• **Description of the task**:
What lines in the data hold the string "header"? Show them.

• **Exercise materials**:
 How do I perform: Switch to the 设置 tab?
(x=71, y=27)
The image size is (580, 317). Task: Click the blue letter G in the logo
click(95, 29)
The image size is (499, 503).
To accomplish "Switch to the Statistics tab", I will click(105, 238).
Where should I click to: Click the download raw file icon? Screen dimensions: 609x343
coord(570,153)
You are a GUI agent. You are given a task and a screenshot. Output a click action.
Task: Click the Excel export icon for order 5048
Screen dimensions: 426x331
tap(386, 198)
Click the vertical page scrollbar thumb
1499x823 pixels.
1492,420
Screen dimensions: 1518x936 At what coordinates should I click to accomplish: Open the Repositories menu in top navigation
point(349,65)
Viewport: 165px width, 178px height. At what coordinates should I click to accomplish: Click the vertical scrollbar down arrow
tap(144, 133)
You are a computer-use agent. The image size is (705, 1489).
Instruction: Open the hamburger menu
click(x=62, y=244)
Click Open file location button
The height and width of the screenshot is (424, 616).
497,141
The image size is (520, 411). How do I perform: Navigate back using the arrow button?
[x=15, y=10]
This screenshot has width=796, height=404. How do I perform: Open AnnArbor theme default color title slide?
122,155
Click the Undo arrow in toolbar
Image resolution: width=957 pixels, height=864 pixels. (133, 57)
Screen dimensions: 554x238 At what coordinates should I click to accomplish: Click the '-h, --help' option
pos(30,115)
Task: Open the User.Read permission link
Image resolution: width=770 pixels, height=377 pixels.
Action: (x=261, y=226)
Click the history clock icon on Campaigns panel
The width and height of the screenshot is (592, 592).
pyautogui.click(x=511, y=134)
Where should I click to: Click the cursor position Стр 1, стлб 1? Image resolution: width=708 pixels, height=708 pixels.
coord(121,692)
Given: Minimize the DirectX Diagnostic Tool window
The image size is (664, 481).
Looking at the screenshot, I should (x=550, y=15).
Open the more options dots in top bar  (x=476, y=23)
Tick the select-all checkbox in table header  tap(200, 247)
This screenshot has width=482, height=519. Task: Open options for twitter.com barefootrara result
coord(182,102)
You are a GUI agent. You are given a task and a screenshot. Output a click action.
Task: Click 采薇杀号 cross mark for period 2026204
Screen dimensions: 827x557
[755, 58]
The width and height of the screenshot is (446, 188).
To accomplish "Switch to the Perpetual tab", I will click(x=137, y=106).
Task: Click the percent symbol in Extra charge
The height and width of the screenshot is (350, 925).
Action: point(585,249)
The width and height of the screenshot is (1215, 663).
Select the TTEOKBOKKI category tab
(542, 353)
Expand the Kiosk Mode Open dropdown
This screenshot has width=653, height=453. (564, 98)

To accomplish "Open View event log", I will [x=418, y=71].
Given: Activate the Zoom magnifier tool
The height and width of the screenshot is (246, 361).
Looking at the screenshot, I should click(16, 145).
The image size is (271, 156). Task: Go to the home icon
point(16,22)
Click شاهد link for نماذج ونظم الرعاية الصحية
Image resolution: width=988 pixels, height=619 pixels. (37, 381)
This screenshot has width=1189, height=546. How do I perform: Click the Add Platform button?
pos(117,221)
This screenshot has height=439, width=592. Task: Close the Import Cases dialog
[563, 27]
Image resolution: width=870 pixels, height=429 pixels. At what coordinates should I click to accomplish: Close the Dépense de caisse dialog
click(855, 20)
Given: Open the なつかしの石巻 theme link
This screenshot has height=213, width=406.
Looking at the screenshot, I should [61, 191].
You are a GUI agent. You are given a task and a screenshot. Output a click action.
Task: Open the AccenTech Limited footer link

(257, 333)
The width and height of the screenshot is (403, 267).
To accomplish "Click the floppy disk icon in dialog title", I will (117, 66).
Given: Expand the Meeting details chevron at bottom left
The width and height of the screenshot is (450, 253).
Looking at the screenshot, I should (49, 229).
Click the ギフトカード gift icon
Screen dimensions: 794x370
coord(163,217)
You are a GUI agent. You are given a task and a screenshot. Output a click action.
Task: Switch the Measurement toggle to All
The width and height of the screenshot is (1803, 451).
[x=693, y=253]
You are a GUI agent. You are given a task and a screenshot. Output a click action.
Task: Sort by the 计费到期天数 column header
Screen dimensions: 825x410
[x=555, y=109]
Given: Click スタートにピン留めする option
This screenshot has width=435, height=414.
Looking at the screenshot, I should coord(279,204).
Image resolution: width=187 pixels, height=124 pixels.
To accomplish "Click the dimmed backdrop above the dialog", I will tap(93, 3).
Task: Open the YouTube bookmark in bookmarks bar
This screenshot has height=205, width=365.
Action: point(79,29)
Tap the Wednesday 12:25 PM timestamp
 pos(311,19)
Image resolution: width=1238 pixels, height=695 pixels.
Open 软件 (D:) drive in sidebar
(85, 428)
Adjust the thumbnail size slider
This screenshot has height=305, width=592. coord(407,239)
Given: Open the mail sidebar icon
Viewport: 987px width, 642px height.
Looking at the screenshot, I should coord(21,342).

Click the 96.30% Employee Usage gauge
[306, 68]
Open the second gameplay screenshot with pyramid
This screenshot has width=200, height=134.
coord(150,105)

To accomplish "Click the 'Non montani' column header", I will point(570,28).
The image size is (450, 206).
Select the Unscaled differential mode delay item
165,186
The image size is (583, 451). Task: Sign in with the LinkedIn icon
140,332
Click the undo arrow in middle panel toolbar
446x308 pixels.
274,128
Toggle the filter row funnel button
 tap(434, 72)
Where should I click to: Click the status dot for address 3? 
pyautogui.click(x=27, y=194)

• **Reply to the exercise**:
Tick the select-all checkbox in table header  tap(200, 247)
Task: Sort by the 计费到期天数 column header
To accomplish "Click the 'Non montani' column header", I will point(570,28).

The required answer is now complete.